- Opening Delimiter -
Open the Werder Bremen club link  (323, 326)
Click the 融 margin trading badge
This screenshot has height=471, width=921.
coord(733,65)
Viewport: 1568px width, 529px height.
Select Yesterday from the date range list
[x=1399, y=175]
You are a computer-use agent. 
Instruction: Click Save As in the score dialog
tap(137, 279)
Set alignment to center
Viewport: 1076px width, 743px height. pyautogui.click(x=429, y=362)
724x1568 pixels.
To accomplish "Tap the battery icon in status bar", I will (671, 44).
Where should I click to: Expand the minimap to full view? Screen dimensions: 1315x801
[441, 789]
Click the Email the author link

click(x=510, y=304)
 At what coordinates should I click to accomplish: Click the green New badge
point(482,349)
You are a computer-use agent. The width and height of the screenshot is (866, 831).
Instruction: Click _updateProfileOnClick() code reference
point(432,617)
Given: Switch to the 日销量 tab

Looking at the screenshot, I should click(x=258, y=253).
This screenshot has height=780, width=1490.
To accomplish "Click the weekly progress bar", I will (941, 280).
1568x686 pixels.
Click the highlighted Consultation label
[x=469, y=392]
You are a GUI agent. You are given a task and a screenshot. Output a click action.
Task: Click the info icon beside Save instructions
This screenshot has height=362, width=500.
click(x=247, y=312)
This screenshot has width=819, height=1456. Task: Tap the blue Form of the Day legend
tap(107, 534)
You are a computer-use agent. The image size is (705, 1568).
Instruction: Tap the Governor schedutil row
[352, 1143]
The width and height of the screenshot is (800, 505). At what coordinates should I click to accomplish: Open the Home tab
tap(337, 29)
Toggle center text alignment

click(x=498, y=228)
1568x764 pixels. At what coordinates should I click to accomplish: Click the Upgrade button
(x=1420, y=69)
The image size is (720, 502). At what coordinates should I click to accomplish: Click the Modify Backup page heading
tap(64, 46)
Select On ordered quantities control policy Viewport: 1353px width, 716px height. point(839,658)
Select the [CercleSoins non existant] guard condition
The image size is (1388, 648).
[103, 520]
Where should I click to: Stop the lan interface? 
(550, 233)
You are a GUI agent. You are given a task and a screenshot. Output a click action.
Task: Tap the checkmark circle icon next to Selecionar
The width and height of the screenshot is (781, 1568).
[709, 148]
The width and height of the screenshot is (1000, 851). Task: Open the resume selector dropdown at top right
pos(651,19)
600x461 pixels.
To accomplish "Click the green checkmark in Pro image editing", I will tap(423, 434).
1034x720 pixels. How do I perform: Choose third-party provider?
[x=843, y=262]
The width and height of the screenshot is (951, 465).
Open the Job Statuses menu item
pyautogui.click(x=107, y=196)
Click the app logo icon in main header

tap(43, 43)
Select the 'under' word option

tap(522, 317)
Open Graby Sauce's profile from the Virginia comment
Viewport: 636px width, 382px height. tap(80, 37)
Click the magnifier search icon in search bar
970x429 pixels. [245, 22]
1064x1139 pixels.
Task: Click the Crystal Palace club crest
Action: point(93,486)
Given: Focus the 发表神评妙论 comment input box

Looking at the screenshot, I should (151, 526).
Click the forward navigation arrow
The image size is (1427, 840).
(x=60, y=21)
- Closing Delimiter -
◆ Work required
Beginning with the line that contains "The width and height of the screenshot is (781, 1568).", each line of the records above through the last one must be printed word for word.

◆ Completed exercise
The width and height of the screenshot is (781, 1568).
[709, 148]
The width and height of the screenshot is (1000, 851). Task: Open the resume selector dropdown at top right
pos(651,19)
600x461 pixels.
To accomplish "Click the green checkmark in Pro image editing", I will tap(423, 434).
1034x720 pixels. How do I perform: Choose third-party provider?
[x=843, y=262]
The width and height of the screenshot is (951, 465).
Open the Job Statuses menu item
pyautogui.click(x=107, y=196)
Click the app logo icon in main header

tap(43, 43)
Select the 'under' word option

tap(522, 317)
Open Graby Sauce's profile from the Virginia comment
Viewport: 636px width, 382px height. tap(80, 37)
Click the magnifier search icon in search bar
970x429 pixels. [245, 22]
1064x1139 pixels.
Task: Click the Crystal Palace club crest
Action: point(93,486)
Given: Focus the 发表神评妙论 comment input box

Looking at the screenshot, I should (151, 526).
Click the forward navigation arrow
The image size is (1427, 840).
(x=60, y=21)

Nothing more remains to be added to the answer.